**** Text provided ****
This "newly discovered" Jordan & Co. CDV-ticket featuring Sam and Harry Wright appears for sale in REA's Spring Auction.

When Lifson sold the Wright Cricket-CDV as part of MastroNet in 2000 he said this about the provenance of the card:

“The only other examples known from this set, the existence of which we have become aware of during the process of researching this card, are a part of the Spalding Collection at The New York Public Library. Included in the Spalding Collection are two cards of Sam Wright, two of Crossley, (and none of Hammond or Harry Wright). It is interesting to note that this Harry Wright card was discovered in an album of photographs which surfaced in California in 1998. This album belonged to Harry Wright personally. The Harry Wright card offered in this lot was in fact the example saved by Harry Wright for his personal collection.”

It should be noted that Lifson had no evidence whatsoever to make such a claim, neither from Butterfield & Butterfield Auctions nor from a Wright descendant.  In fact, Wright’s last will and testament specifically noted that his entire baseball and sports archive was to be bequeathed to the National League so as to form a “nucleus” of a collection to tell the story of the development of the game.
****
# Job item:
Reproduce the passage on the Wright cricket card's provenance in full, word for word. The material after this point comes from a separate source.
**** Listed records ****
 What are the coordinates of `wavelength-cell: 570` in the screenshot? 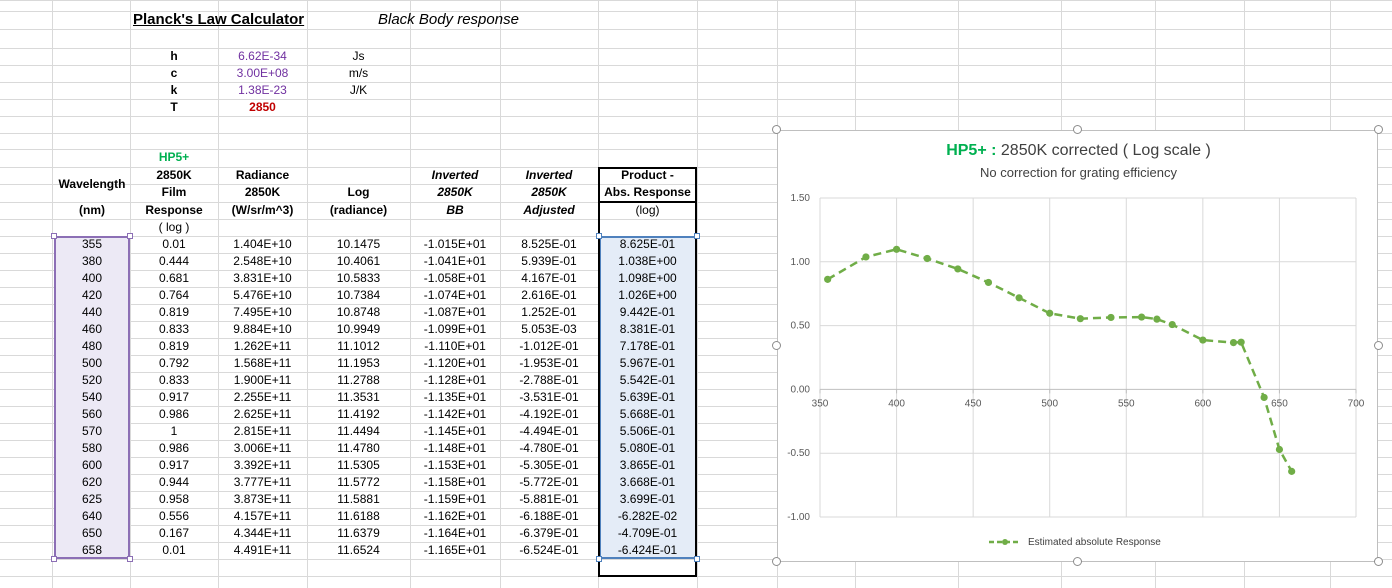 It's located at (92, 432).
****
**** Listed records ****
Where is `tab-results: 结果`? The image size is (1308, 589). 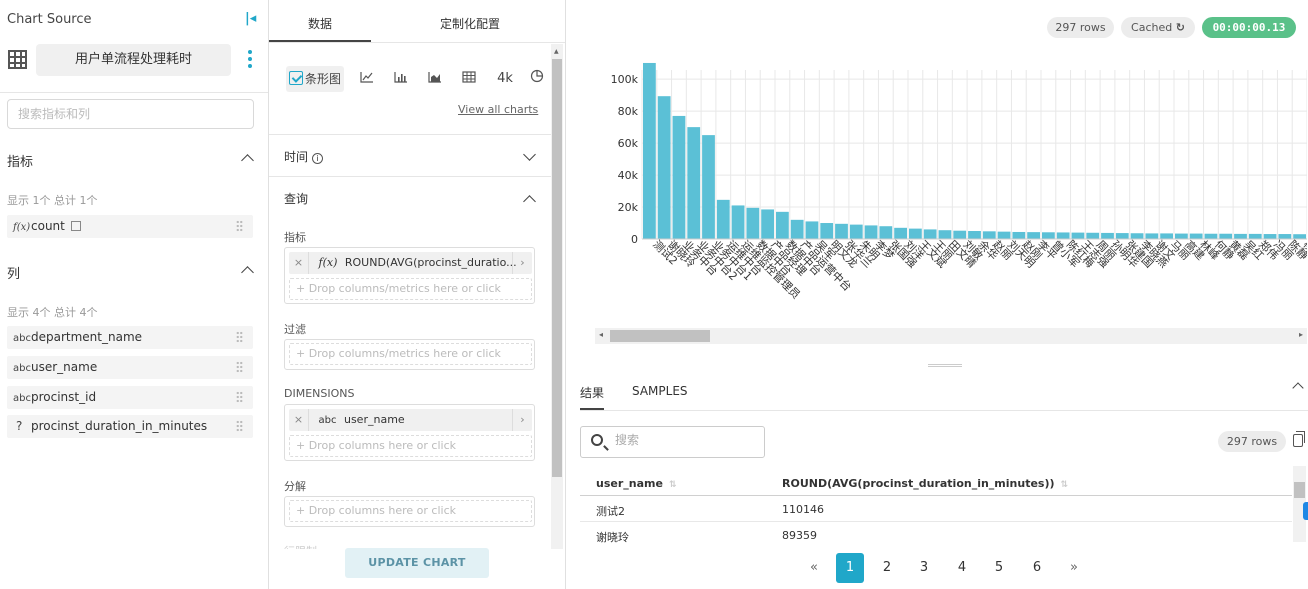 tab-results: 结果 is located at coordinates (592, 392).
****
**** Listed records ****
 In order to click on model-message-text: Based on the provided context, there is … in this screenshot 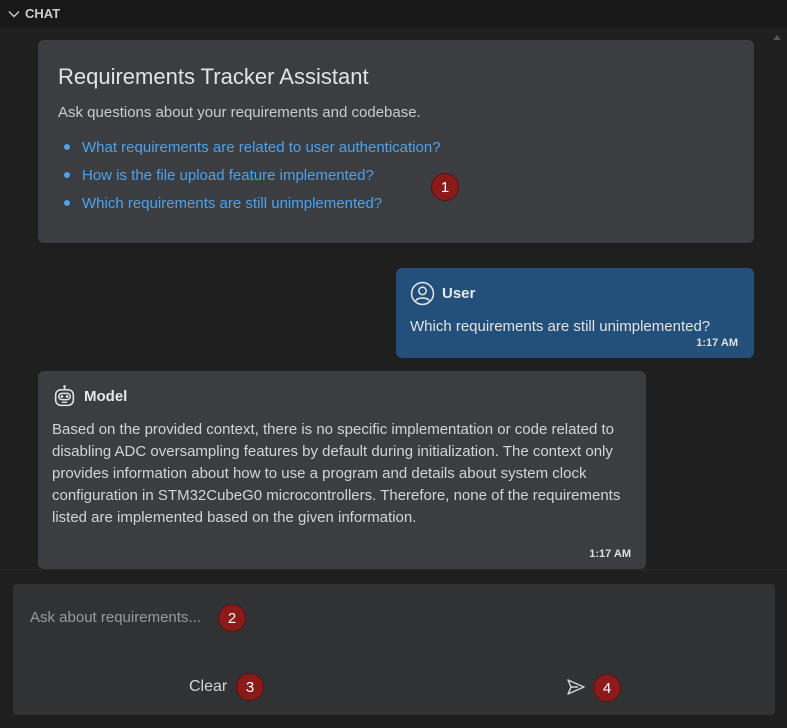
****
# Output of the task:
This "newly discovered" Jordan & Co. CDV-ticket featuring Sam and Harry Wright appears for sale in REA's Spring Auction.

When Lifson sold the Wright Cricket-CDV as part of MastroNet in 2000 he said this about the provenance of the card:

“The only other examples known from this set, the existence of which we have become aware of during the process of researching this card, are a part of the Spalding Collection at The New York Public Library. Included in the Spalding Collection are two cards of Sam Wright, two of Crossley, (and none of Hammond or Harry Wright). It is interesting to note that this Harry Wright card was discovered in an album of photographs which surfaced in California in 1998. This album belonged to Harry Wright personally. The Harry Wright card offered in this lot was in fact the example saved by Harry Wright for his personal collection.”

It should be noted that Lifson had no evidence whatsoever to make such a claim, neither from Butterfield & Butterfield Auctions nor from a Wright descendant.  In fact, Wright’s last will and testament specifically noted that his entire baseball and sports archive was to be bequeathed to the National League so as to form a “nucleus” of a collection to tell the story of the development of the game.